● REQUEST:
Render every line of the listing below as a Markdown table with the columns Row and Line, numbering the rows in order and leaving out blank lines.

● DATASET EXCERPTS:
---------------

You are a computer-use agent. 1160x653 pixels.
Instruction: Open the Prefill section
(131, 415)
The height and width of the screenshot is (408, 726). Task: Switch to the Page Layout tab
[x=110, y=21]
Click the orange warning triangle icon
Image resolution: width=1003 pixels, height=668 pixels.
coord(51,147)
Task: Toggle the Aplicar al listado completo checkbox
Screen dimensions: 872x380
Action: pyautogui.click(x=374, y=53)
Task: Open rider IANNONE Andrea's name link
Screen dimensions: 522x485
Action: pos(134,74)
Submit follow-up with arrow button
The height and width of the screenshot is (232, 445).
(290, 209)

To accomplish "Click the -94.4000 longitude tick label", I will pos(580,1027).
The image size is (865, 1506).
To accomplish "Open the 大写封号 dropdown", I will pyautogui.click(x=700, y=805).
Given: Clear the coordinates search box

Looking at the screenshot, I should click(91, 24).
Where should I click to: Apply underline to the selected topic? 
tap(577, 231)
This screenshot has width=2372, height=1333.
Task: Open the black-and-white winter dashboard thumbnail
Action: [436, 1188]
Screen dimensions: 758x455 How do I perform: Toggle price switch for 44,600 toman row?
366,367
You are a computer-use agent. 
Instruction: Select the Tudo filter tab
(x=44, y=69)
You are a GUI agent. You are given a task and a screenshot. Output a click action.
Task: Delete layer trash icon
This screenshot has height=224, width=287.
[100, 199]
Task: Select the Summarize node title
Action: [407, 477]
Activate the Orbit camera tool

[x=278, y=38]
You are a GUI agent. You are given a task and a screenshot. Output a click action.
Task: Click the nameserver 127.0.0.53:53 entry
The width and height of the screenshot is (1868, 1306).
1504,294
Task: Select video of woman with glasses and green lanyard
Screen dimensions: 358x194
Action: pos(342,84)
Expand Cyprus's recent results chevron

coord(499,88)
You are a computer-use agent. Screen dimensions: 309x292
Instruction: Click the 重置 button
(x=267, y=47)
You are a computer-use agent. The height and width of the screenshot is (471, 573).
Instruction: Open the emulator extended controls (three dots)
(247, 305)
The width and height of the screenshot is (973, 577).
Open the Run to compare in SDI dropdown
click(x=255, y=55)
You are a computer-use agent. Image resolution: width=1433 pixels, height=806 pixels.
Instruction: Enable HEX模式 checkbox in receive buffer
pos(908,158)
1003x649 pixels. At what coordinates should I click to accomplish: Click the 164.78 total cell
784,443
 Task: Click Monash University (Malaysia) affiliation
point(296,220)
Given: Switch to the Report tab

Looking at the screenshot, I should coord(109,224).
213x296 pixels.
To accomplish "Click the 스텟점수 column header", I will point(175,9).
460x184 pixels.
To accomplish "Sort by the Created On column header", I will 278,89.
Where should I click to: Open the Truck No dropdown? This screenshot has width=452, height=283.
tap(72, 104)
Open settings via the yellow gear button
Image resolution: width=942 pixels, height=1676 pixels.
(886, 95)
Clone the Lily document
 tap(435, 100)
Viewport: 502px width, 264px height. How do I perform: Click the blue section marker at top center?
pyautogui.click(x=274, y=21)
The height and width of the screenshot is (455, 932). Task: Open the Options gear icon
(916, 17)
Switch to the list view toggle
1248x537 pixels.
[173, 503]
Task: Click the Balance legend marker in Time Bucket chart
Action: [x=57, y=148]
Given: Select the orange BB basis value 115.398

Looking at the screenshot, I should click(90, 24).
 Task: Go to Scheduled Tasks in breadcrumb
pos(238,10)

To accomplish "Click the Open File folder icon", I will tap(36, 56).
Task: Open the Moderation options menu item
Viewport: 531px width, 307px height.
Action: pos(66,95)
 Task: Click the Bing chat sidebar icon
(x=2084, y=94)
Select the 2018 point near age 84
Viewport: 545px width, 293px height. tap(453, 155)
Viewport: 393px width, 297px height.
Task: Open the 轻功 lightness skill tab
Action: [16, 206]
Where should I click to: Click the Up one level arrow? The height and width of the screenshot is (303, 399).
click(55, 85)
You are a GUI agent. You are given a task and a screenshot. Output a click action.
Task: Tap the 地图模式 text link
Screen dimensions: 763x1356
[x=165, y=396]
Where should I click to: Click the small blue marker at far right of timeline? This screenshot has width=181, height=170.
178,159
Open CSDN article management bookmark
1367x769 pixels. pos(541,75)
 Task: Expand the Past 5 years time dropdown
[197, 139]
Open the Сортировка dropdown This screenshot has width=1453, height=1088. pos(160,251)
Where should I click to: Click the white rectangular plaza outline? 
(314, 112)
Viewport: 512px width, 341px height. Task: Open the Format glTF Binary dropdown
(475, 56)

---------------

● REPLY:
| Row | Line |
|---|---|
| 1 | You are a computer-use agent. 1160x653 pixels. |
| 2 | Instruction: Open the Prefill section |
| 3 | (131, 415) |
| 4 | The height and width of the screenshot is (408, 726). Task: Switch to the Page Layout tab |
| 5 | [x=110, y=21] |
| 6 | Click the orange warning triangle icon |
| 7 | Image resolution: width=1003 pixels, height=668 pixels. |
| 8 | coord(51,147) |
| 9 | Task: Toggle the Aplicar al listado completo checkbox |
| 10 | Screen dimensions: 872x380 |
| 11 | Action: pyautogui.click(x=374, y=53) |
| 12 | Task: Open rider IANNONE Andrea's name link |
| 13 | Screen dimensions: 522x485 |
| 14 | Action: pos(134,74) |
| 15 | Submit follow-up with arrow button |
| 16 | The height and width of the screenshot is (232, 445). |
| 17 | (290, 209) |
| 18 | To accomplish "Click the -94.4000 longitude tick label", I will pos(580,1027). |
| 19 | The image size is (865, 1506). |
| 20 | To accomplish "Open the 大写封号 dropdown", I will pyautogui.click(x=700, y=805). |
| 21 | Given: Clear the coordinates search box |
| 22 | Looking at the screenshot, I should click(91, 24). |
| 23 | Where should I click to: Apply underline to the selected topic?  |
| 24 | tap(577, 231) |
| 25 | This screenshot has width=2372, height=1333. |
| 26 | Task: Open the black-and-white winter dashboard thumbnail |
| 27 | Action: [436, 1188] |
| 28 | Screen dimensions: 758x455 How do I perform: Toggle price switch for 44,600 toman row? |
| 29 | 366,367 |
| 30 | You are a computer-use agent.  |
| 31 | Instruction: Select the Tudo filter tab |
| 32 | (x=44, y=69) |
| 33 | You are a GUI agent. You are given a task and a screenshot. Output a click action. |
| 34 | Task: Delete layer trash icon |
| 35 | This screenshot has height=224, width=287. |
| 36 | [100, 199] |
| 37 | Task: Select the Summarize node title |
| 38 | Action: [407, 477] |
| 39 | Activate the Orbit camera tool |
| 40 | [x=278, y=38] |
| 41 | You are a GUI agent. You are given a task and a screenshot. Output a click action. |
| 42 | Task: Click the nameserver 127.0.0.53:53 entry |
| 43 | The width and height of the screenshot is (1868, 1306). |
| 44 | 1504,294 |
| 45 | Task: Select video of woman with glasses and green lanyard |
| 46 | Screen dimensions: 358x194 |
| 47 | Action: pos(342,84) |
| 48 | Expand Cyprus's recent results chevron |
| 49 | coord(499,88) |
| 50 | You are a computer-use agent. Screen dimensions: 309x292 |
| 51 | Instruction: Click the 重置 button |
| 52 | (x=267, y=47) |
| 53 | You are a computer-use agent. The height and width of the screenshot is (471, 573). |
| 54 | Instruction: Open the emulator extended controls (three dots) |
| 55 | (247, 305) |
| 56 | The width and height of the screenshot is (973, 577). |
| 57 | Open the Run to compare in SDI dropdown |
| 58 | click(x=255, y=55) |
| 59 | You are a computer-use agent. Image resolution: width=1433 pixels, height=806 pixels. |
| 60 | Instruction: Enable HEX模式 checkbox in receive buffer |
| 61 | pos(908,158) |
| 62 | 1003x649 pixels. At what coordinates should I click to accomplish: Click the 164.78 total cell |
| 63 | 784,443 |
| 64 |  Task: Click Monash University (Malaysia) affiliation |
| 65 | point(296,220) |
| 66 | Given: Switch to the Report tab |
| 67 | Looking at the screenshot, I should coord(109,224). |
| 68 | 213x296 pixels. |
| 69 | To accomplish "Click the 스텟점수 column header", I will point(175,9). |
| 70 | 460x184 pixels. |
| 71 | To accomplish "Sort by the Created On column header", I will 278,89. |
| 72 | Where should I click to: Open the Truck No dropdown? This screenshot has width=452, height=283. |
| 73 | tap(72, 104) |
| 74 | Open settings via the yellow gear button |
| 75 | Image resolution: width=942 pixels, height=1676 pixels. |
| 76 | (886, 95) |
| 77 | Clone the Lily document |
| 78 |  tap(435, 100) |
| 79 | Viewport: 502px width, 264px height. How do I perform: Click the blue section marker at top center? |
| 80 | pyautogui.click(x=274, y=21) |
| 81 | The height and width of the screenshot is (455, 932). Task: Open the Options gear icon |
| 82 | (916, 17) |
| 83 | Switch to the list view toggle |
| 84 | 1248x537 pixels. |
| 85 | [173, 503] |
| 86 | Task: Click the Balance legend marker in Time Bucket chart |
| 87 | Action: [x=57, y=148] |
| 88 | Given: Select the orange BB basis value 115.398 |
| 89 | Looking at the screenshot, I should click(90, 24). |
| 90 |  Task: Go to Scheduled Tasks in breadcrumb |
| 91 | pos(238,10) |
| 92 | To accomplish "Click the Open File folder icon", I will tap(36, 56). |
| 93 | Task: Open the Moderation options menu item |
| 94 | Viewport: 531px width, 307px height. |
| 95 | Action: pos(66,95) |
| 96 |  Task: Click the Bing chat sidebar icon |
| 97 | (x=2084, y=94) |
| 98 | Select the 2018 point near age 84 |
| 99 | Viewport: 545px width, 293px height. tap(453, 155) |
| 100 | Viewport: 393px width, 297px height. |
| 101 | Task: Open the 轻功 lightness skill tab |
| 102 | Action: [16, 206] |
| 103 | Where should I click to: Click the Up one level arrow? The height and width of the screenshot is (303, 399). |
| 104 | click(55, 85) |
| 105 | You are a GUI agent. You are given a task and a screenshot. Output a click action. |
| 106 | Task: Tap the 地图模式 text link |
| 107 | Screen dimensions: 763x1356 |
| 108 | [x=165, y=396] |
| 109 | Where should I click to: Click the small blue marker at far right of timeline? This screenshot has width=181, height=170. |
| 110 | 178,159 |
| 111 | Open CSDN article management bookmark |
| 112 | 1367x769 pixels. pos(541,75) |
| 113 |  Task: Expand the Past 5 years time dropdown |
| 114 | [197, 139] |
| 115 | Open the Сортировка dropdown This screenshot has width=1453, height=1088. pos(160,251) |
| 116 | Where should I click to: Click the white rectangular plaza outline?  |
| 117 | (314, 112) |
| 118 | Viewport: 512px width, 341px height. Task: Open the Format glTF Binary dropdown |
| 119 | (475, 56) |